O. K Mauldin and Lewis W. Parker, both of Greenville, for appellant.

Oscar Hodges and Haynsworth & Haynsworth, all of Greenville, for respondents.

PER CURIAM.

The principles announced in Lillard v. Melton, 87 S.E 421, are conclusive of all questions presented in this case except one: That the act creating the highway commission for Greenville county (29 St. at Large, p. 491) violates the provision of the Constitution (article 1, § 14) that the three departments of the government shall be separate and distinct, and no persons exercising the functions of one shall assume or discharge the duties of any other.

The provisions of the act which are alleged to be in contravention of the section of the Constitution above referred to are these: (1) That the members of the commission shall be appointed and removed by the Governor, upon the recommendation of a majority of the Greenville delegation in the Legislature. (2) That the commission "shall meet, confer with and report to the delegation from Greenville county every two months and from time to time as may be necessary with reference to the prosecution of said work and the discharge of their duties as herein provided." Section 5.

It is contended that, in these matters, the act confers upon members of the Legislature executive and administrative functions. As to the first of these contentions, learned counsel appear to have overlooked two decisions of this court, which are conclusive of the question. Elledge v. Wharton, 89 S.C. 113, 71 S.E. 657; State v. Bowden, 92 S.C. 393, 396, 75 S.E. 866.
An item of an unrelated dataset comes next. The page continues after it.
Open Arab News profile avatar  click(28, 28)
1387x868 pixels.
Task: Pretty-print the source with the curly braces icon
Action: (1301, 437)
The second contention is equally untenable. Clearly the supervision of public work is not an inherent function of the executive department. The Legislature had the power, as held in Lillard's Case, to have the work done by and through such agencies as it saw fit. A fortiori, it had authority to have such agencies confer with and report to the Legislature itself, or to a committee of that body, or any other agency that it might select. It chose, for that purpose, the Greenville...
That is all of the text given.